We must all agree that divorce is a terrible tragedy, which we must all plan to avoid at all cost. For a man and a woman to vow to each other before God Almighty as permanent partners (for better or for worse), expose themselves to each other sexually, share their bodies and emotions plus all other resources intensely for a long period of time, assemble family members and friends as witnesses, mix their families together to create in-law relations, and above all have children from their exclusive union, and then decide to break the holy union forever against what they originally promised God and man, is a huge and incalculable damage. Even where the reasons of adultery and fornication become the grounds for divorce, God did not categorically call for divorce, because every sin can be forgiven. There have been countless cases of serious infidelity on the part of spouses, but compassion, true love, humility, wisdom, fear of God, application of scripture, endurance, patience, and intense prayers have brought restoration and joy to the “almost-on-the-rocks” marriages again.
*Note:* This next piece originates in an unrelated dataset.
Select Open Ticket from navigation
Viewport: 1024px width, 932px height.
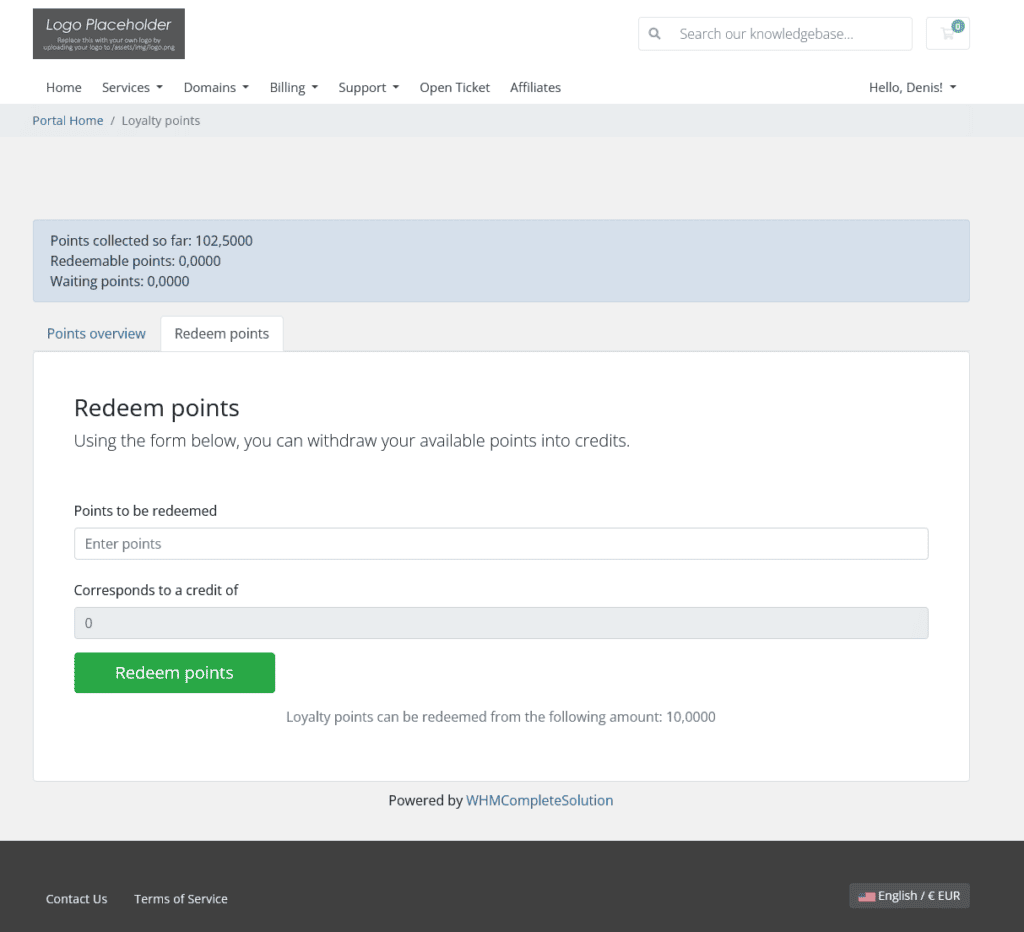point(454,87)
But unfortunately, divorce can occur with all the attendant consequences, because of the fallen nature of man.
To the Gospels (Mathew 5: 31, 32; Mathew 19: 1-9; Mark 10: 1-8; Luke 16: 18), Moses wrote the law on divorce (Deuteronomy 24:1) because of hardness of the heart of the people of Israel. All divorce can therefore be traced to the hardness of human hearts (on the part of a husband, or a wife, or both partners). Under the Gospels, there is no excuse for "hardness of heart" against each other (2 Corinthians 5: 17, 18; Ephesians 4: 24) and so no room was made by Christ for divorce based on that. “Those who belong to Christ have crucified the flesh with its passions and desires” (Galatians 5: 24).
Except for fornication or adultery, if a man puts away his wife he causes her to commit adultery, and if he marries another woman he commits adultery. “Furthermore it has been said, whoever divorces his wife, let him give her a certificate of divorce. But I (Jesus) say to you that whoever divorces his wife for any reason except sexual immorality causes her to commit adultery; and whoever marries a woman who is divorced commits adultery” (Mathew 5: 31, 32).
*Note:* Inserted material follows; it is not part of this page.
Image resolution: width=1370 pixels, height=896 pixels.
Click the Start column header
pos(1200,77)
“He (Jesus) answered and said to them, 'Have you not read that he who made them at the beginning made them male and female,' and said, 'For this reason a man shall leave his father and mother and be joined to his wife, and the two shall be one flesh'? So then, they are no longer two but one flesh. Therefore what God has joined together, let no man separate. Moses, because of the hardness of your hearts, permitted you to divorce your wives, but from the beginning it was not so. And I say to you, whoever divorces his wife, except for sexual immorality, and marries another, commits adultery; and whoever marries her who is divorced commits adultery” (Mathew 19: 4-6 & 8-9).
Sex outside of marriage makes the marriage contract null and void, similar to sex sin before marriage which also defiles the person (Deuteronomy 24: 1-4).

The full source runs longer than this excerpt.